> _GIVEN TEXT_
########

Rich stitch

Fashion designer Tarun Tahiliani romances the Mughal artistic heritage with his latest collection, to be showcased on the first day of India Bridal Fashion Week

August 06, 2014 08:41 pm | Updated 08:41 pm IST - New Delhi

Known for showcasing Indian craftsmanship with a touch of European tailored silhouettes, Tahiliani has given special emphasis to drape and structure.

Known for showcasing Indian craftsmanship with a touch of European tailored silhouettes, Tahiliani has given special emphasis to drape and structure.

Couturier Tarun Tahiliani has derived inspiration from the subcontinent’s culture and architectural heritage for his collection titled “Modern Mughals” which will be presented this Thursday at India Bridal Fashion Week. The collection will be a tribute to Indian craftsmanship perfected over generations, combined with the fit, finish and functionality of Western clothing.

Known for showcasing Indian craftsmanship with a touch of European tailored silhouettes, Tahiliani has given special emphasis to drape and structure. This time he will be using shaded gold with aubergine graded kalidar falls to give the look of a gown worn by the royalty. Furthermore, he will be making good use of the dupatta draped over the shoulder.

“During the Mughal reign, Hindustan had reached its pinnacle in art and architecture. While they were at the helm of affairs, our country saw a confluence of Hinduism and Islam,” says Tahiliani. “The Mughal reign was the last big civilisation. So we have the largest documentation of the Mughal era.”

Calling his collection “a metaphor of what the Mughals did in terms of craftsmanship and jewellery,” the designer says reading was a part of his preparations. “I have read the ‘Baburnama’, gone through Shah Jahan’s autobiography and am currently going through a book on the Mughals. Miniature paintings produced during that time certainly leave me awestruck.”

Since this will be a full-fledged traditional Indian collection, how will he make the garments look contemporary so that they have an international appeal?

“A lot of contemporary clothes would be used in this collection. We always do our drapes and we always have our wonderful dhoti-inspired drapes, sari drapes which are very contemporary. We have pale colours and we have corsetry. We have also tied up with Whitcomb and Shaftesbury, a Savile Row company, which is tailoring the simplest achkans with incredible precision. I think these are the twists that make the collection very contemporary.”

########

> _WHAT TO WORK ON_
(a) In the article on Tarun Tahiliani's "Modern Mughals" collection, list the written works the designer says he has read or is reading as part of his preparations.
(b) Write the next part of the article on Tarun Tahiliani's "Modern Mughals" collection, starting after its final quotation.

> _Stored data entries_
########

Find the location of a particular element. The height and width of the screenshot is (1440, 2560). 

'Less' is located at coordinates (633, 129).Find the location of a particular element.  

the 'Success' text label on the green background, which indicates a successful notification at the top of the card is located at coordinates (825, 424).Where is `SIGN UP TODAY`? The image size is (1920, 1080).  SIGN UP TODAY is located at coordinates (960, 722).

########

> _ACTIVITY ANSWERS_
(a)
- The "Baburnama"
- Shah Jahan's autobiography
- A book on the Mughals, which he is currently going through

(b)
The collection, which will be shown on the first day of the Week, includes gota lehengas and aari work in gold. “We are deploying the finest techniques of the West for those who have money to splurge on extravagant clothes.”

More than Tahiliani’s aesthetic sensibilities, meticulous planning and interweaving of intricate design pattern, it is the celebration of Indian craftsmanship that has been the dominant feature of this fashion expert.

“My garments always have a touch of the traditional while the cut and finish are done in the Western way.”

The designer adds, “People want to be more gossamer, more ethereal, not just weighed down by hundreds of kilos of embroidery. I think we reached, a couple of years back, a point of excess in bridal, where brides had stopped looking like themselves. I think we have gone past this inflection point into a more secure society that wants style, rather than showing off what they own.”

Since Tahiliani has been in the couture business for over two decades, is it a challenge every time he participates in big fashion extravaganzas?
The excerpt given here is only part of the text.